Further, the committee also noted the gross violations of the MTP Act, whereby for performing an MTP of 12-20 weeks, the opinion of two gynecologists are required which was missing in this case.
The regulatory body confirmed the findings of the disciplinary proceedings, which recommended removing the name of the doctor from the list of registered practitioners for a period of 180 days.
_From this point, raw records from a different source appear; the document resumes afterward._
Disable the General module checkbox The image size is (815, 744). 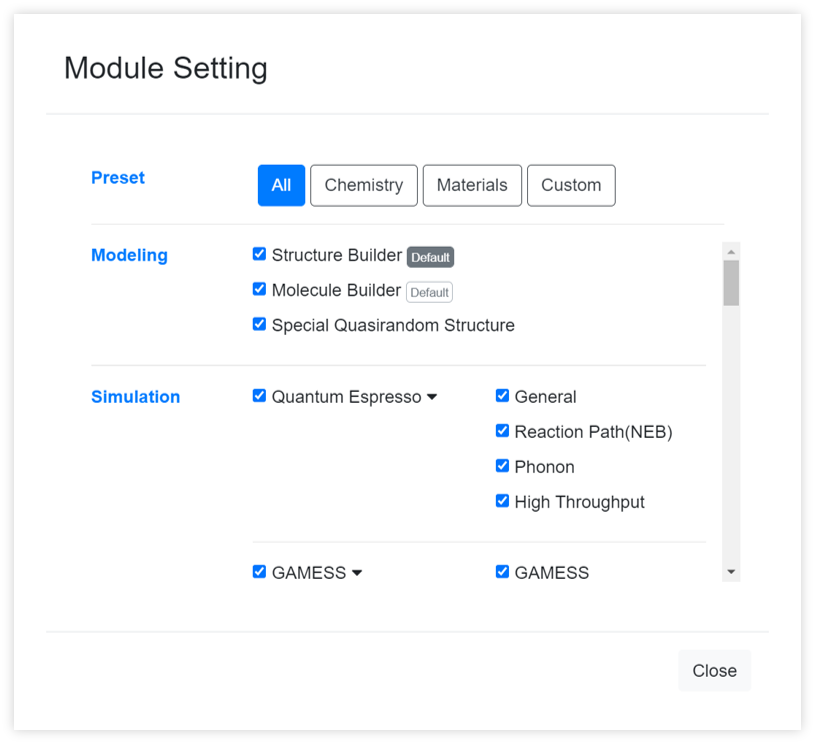(x=502, y=396)
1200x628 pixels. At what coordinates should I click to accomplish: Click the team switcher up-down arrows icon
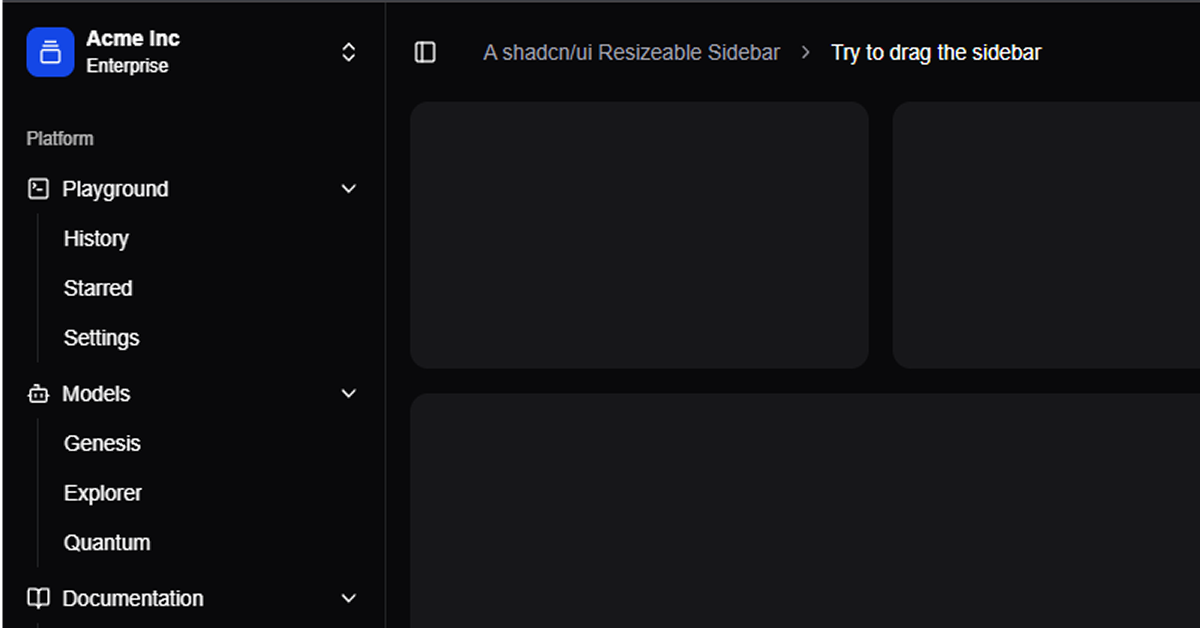[x=348, y=50]
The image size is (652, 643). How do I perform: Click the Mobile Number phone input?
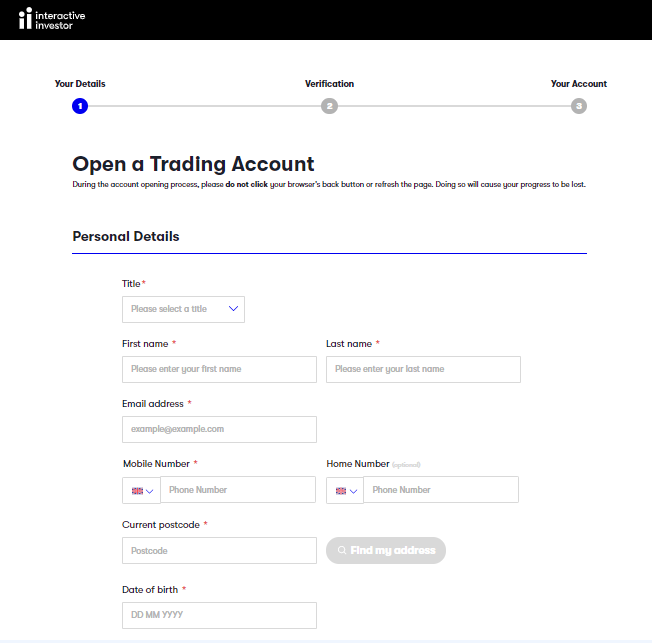[238, 490]
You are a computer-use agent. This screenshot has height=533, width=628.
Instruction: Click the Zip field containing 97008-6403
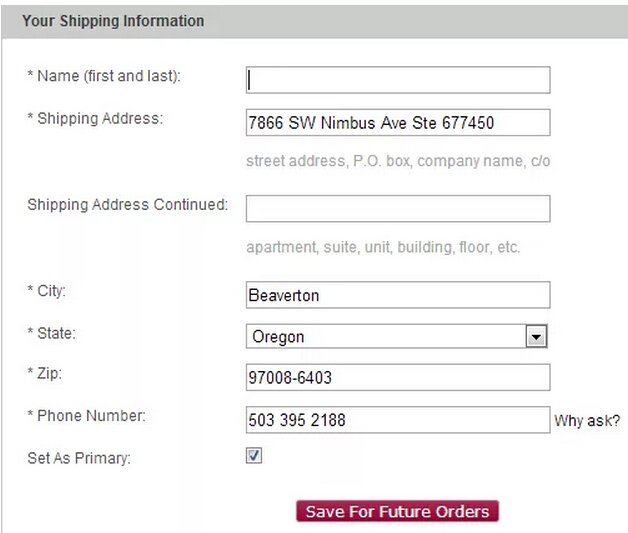(397, 377)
The order passed by the disciplinary committee was later also confirmed by Delhi Medical Council and the doctors name has been removed for 180 days
Meanwhile, the doctor who is facing charges under Section 315 (act done with intent to prevent child being born alive or to cause it to die after birth) and Section 304 (culpable homicide not amounting to murder) under the IPC submitted a bail plea with the Delhi High Court.
As per ANI, Advocate Madhusmita Bora, appearing for the doctor, told the court that the 70-year-old petitioner is a qualified medical surgeon and performed the surgery at the request of the hospital concerned. It was also submitted that the FIR is of the year 2015 but the petitioner was arrested on November 18 this year. Further he pointed that doctors should be booked under IPC 304A and not IPC 304
Public Prosecutor Neelam Sharma, on the other hand, vehemently opposed the bail application. She submitted that although, the FIR was registered under Section 315 (act done with intent to prevent a child being born alive or to cause it to die after birth) of the Indian Penal Code (IPC), subsequently, Section 304 IPC (culpable homicide not amounting to murder) was added as the patient had expired.
Sharma said the petitioner, admittedly, was neither on the panel of the hospital nor even a visiting surgeon and despite knowing fully well that he was not a qualified Obstetrician and Gynaecologist, still performed the surgery when there was no urgency as the pregnancy was only 19-20 weeks old. She also submitted that the charge sheet is yet to be filed and there is a strong possibility that the petitioner may tamper with the evidence.
She also apprised the court that a complaint was made to Delhi Medical Council, which, after disciplinary proceedings found all the doctors concerned guilty of negligence.
"In fact, it was found that co-accused, Hitender Vashisht, the in-charge/director of RP Memorial Hospital was not even registered with the DMC as he is not the holder of qualification in Modern Scientific System of Medicine and should refrain from pre-fixing 'Dr' to his name," she said.
A single-judge bench of Justice Manoj Kumar Ohri noted that the doctor has not denied the accusation that he had performed the alleged surgery on the deceased.
"Thus, keeping in mind the above-referred recommendations of the Disciplinary Committee, which stand confirmed by Delhi Medical Council (DMC), this court is of the prima facie view that there is a reasonable ground to believe that the petitioner has committed the offence," the bench said.
Noting that the investigation is still pending and the charge sheet is yet to be filed, the bench said that at this stage, it does not find any ground to admit the petitioner on bail.